DHA does not benefit visual or cognitive development in infants and unborn babies, according to two article 14 opinions published by the European Food Safety Authority (EFSA) today.
EFSA’s Panel on Dietetic Products, Nutrition and Allergies (NDA) rejected similar dossiers containing 40+ studies, including a large number of “gold standard” trials, submitted by pharma and food giant, Merck Selbstmedikation.
In its dossiers, the German firm recommended mothers consume 200mg of DHA (docosahexaenoic acid) in the form of food supplements per day during and after pregnancy to confer the eye health and brain health benefits in the foetus and infant.
But the NDA said, “There is insufficient evidence to establish a cause and effect relationship.”
Global algae-sourced DHA leader, Martek Biosciences, had a similar DHA/ARA (arachidonic acid) dossier turned down last year, although the French arm of Mead Johnson Nutritionals had two omega-3, eye health claims approved by the NDA in March, while simultaneously having three infant brain health claims rejected.
Mead in February became the first company to have an omega-3, eye health, infant formula claim approved.
EFSA says no
The application referred to supplements that contained 50mg of EPA (eicosapentaenoic acid) and between 11.4 and 14.4 mg d-α-tocopherol, in addition to 200mg of DHA.
Merck submitted the same wording for each claim: “DHA is important for early development of the eyes/brain in the foetus (unborn child) and infant. Maternal DHA supply contributes to the child’s visual/cognitive development.”
The visual claim contained 41 studies, the brain claim, 48.
The cognitive development claim contained 25 human intervention and observational studies, three meta-analyses of human intervention studies, five systematic reviews, four other review publications, three guidelines/consensus opinions and eight mechanistic human studies.

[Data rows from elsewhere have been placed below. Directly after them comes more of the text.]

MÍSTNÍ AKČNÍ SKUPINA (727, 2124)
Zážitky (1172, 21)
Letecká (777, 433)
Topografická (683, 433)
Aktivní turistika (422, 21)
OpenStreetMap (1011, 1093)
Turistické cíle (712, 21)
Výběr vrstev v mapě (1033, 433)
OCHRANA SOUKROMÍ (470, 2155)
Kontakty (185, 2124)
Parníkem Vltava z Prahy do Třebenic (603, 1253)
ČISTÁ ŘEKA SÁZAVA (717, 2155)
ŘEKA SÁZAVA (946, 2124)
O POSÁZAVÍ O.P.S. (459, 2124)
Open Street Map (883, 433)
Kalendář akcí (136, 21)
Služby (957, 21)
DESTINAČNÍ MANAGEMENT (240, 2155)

But only seven human and observational studies were deemed relevant with EFSA taking issue with sample sizes, insignificant and inconsistent results as well as dosages that did not match those of the proposed claim.

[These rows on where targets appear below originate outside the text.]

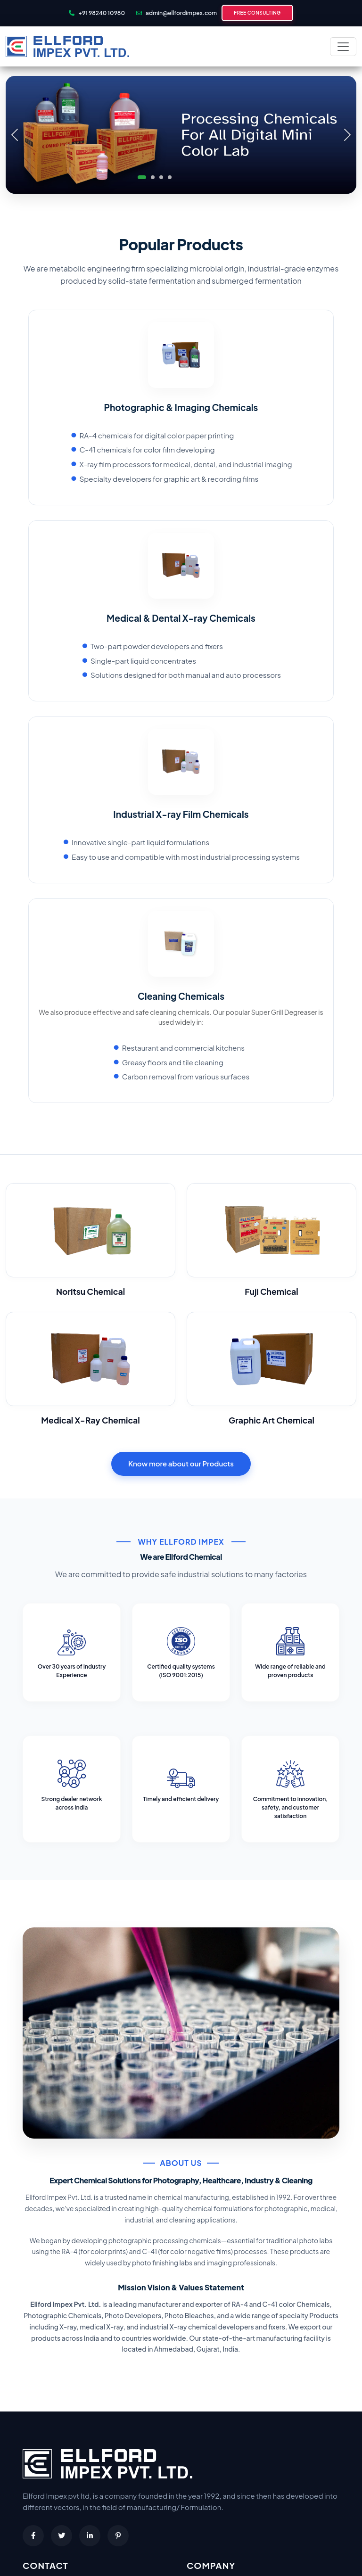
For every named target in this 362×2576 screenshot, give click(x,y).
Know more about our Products (181, 1463)
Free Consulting (257, 13)
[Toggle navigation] (343, 46)
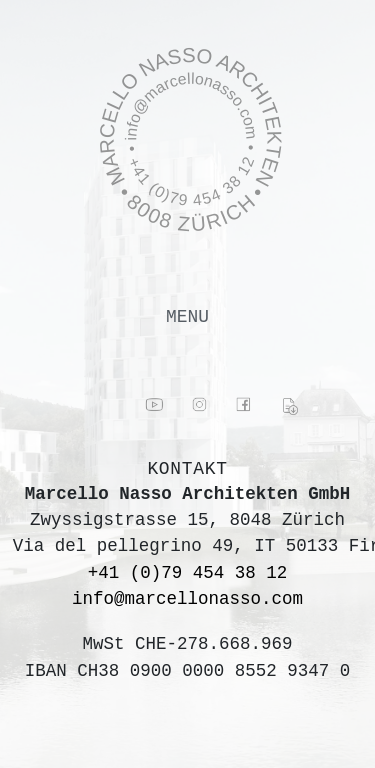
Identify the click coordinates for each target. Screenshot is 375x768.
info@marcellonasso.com (187, 599)
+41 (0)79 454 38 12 (188, 573)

In one randomised, clinical trial (RCT) of 29 pregnant women, the NDA said the small sample size, inconsistent findings for various intelligence tests including hand-eye coordination, problem solving and behaviour, and dose about 10 times the level of that recommended in the claim, and was therefore not “informative”.

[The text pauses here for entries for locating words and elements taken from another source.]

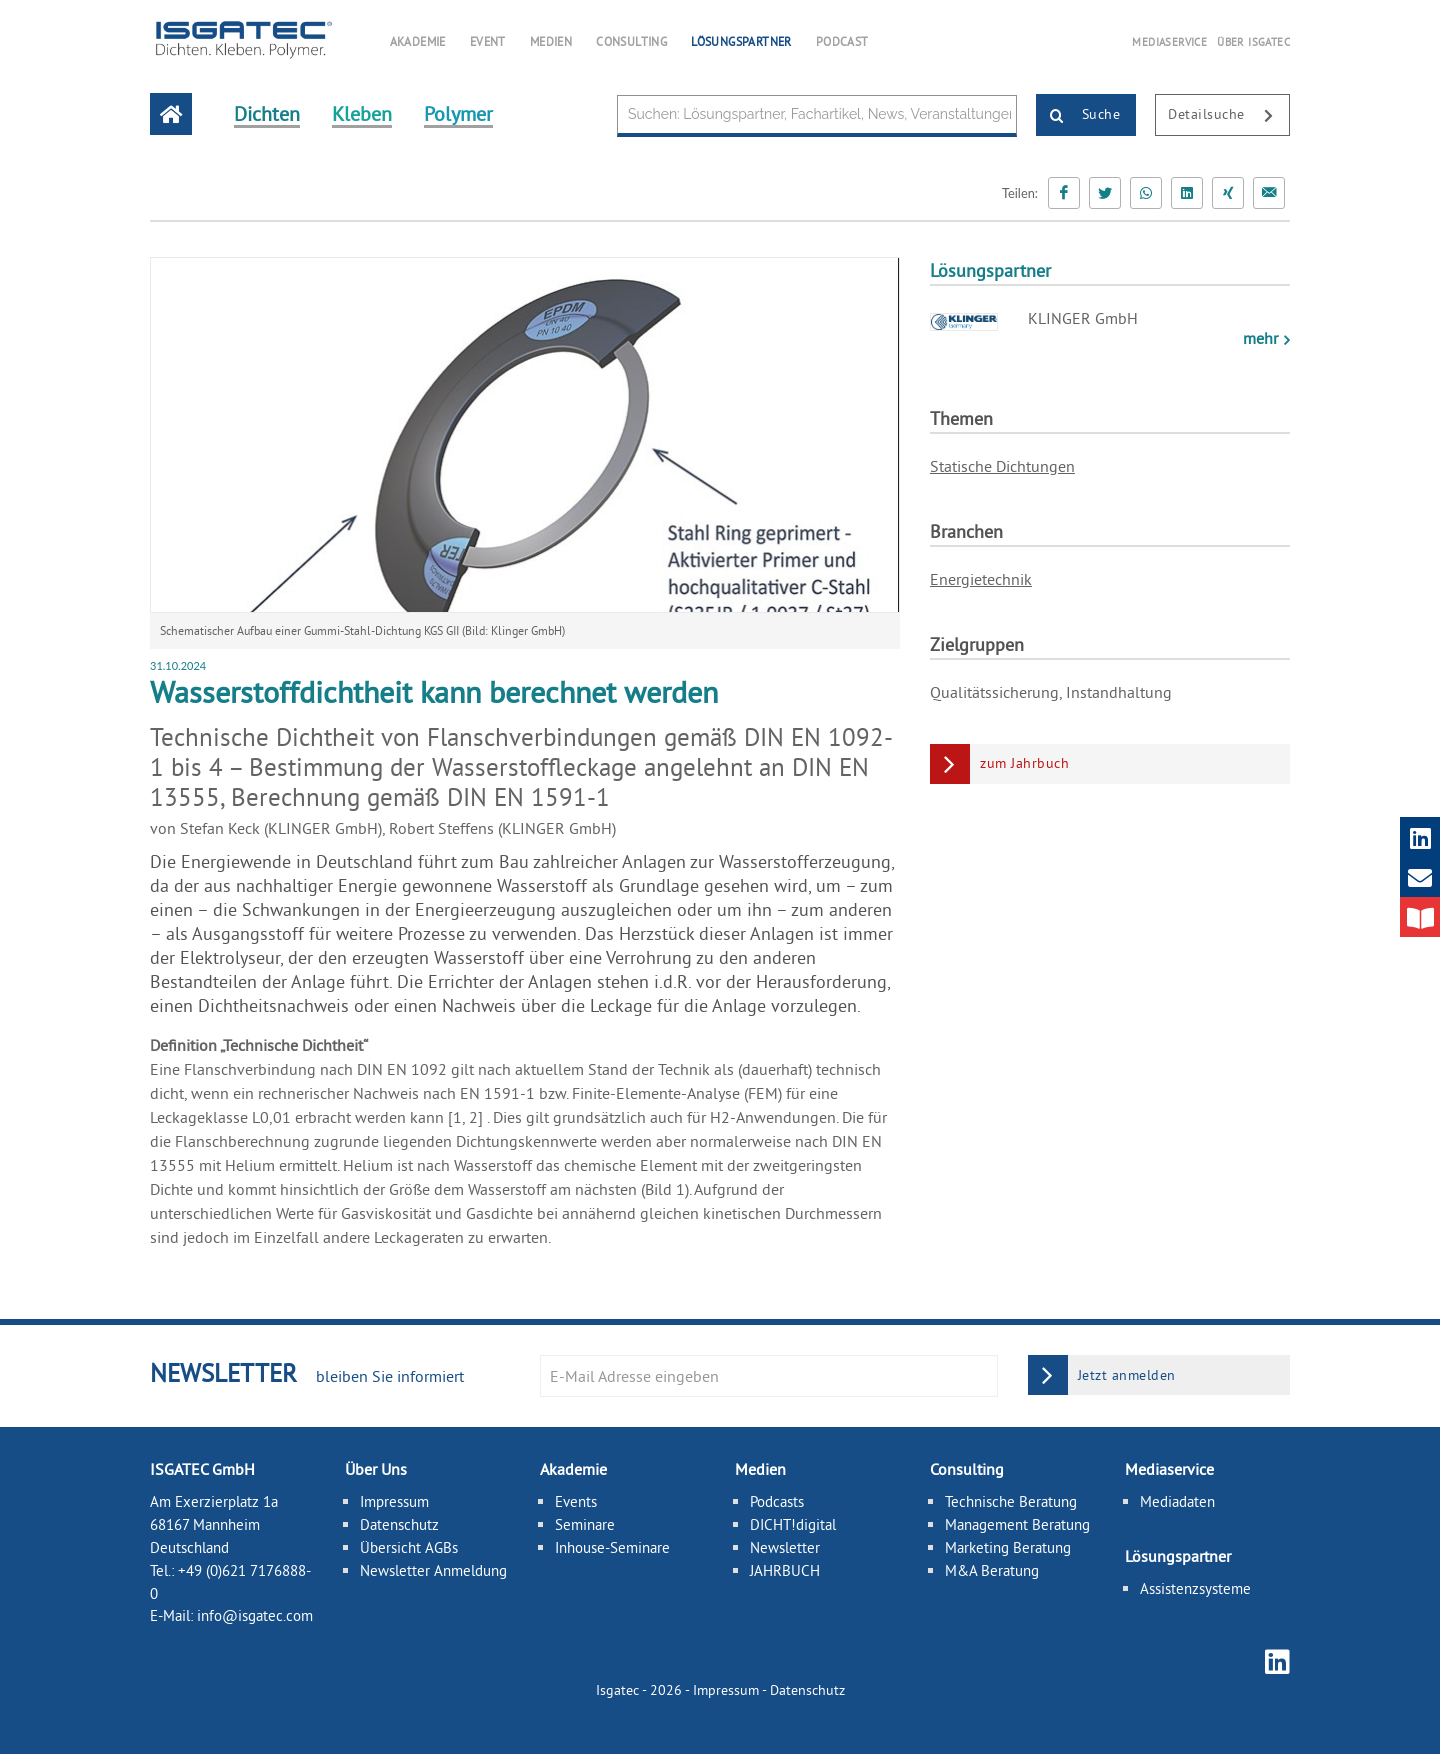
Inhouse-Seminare (612, 1547)
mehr (1262, 338)
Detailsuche (1228, 116)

It found similar problems with all of the other studies.
For the visual development claim, Merck submitted 15 RCT, one non-randomised controlled trial, two observational cohort studies, three meta-analyses of human intervention studies, five systematic reviews, four other review publications, three guidelines/consensus opinions and eight mechanistic human studies.
But NDA said most were not relevant.
“Intervention studies which assessed visual acuity in children who had been either breastfed or fed formula enriched with DHA are not regarded as pertinent for the substantiation of the proposed health claim, nor are RCT which describe the effects of DHA supplementation of pregnant women on the DHA concentrations in maternal and umbilical cord blood and in placenta and RCT conducted with DHA in lactating women which assess the effect on breastmilk DHA content,” it said.
Only five RCT trials and a cohort study were considered pertinent but it found them all wanting for the same reasons as described above.
The European Union is attempting to formulate a centralised list under the nutrition and health claims regulation that is due for completion in January, 2010.
To see the visual development opinion click here .
To see the cognitive development opinion click here .
Merck was unavailable for comment by the time of publication.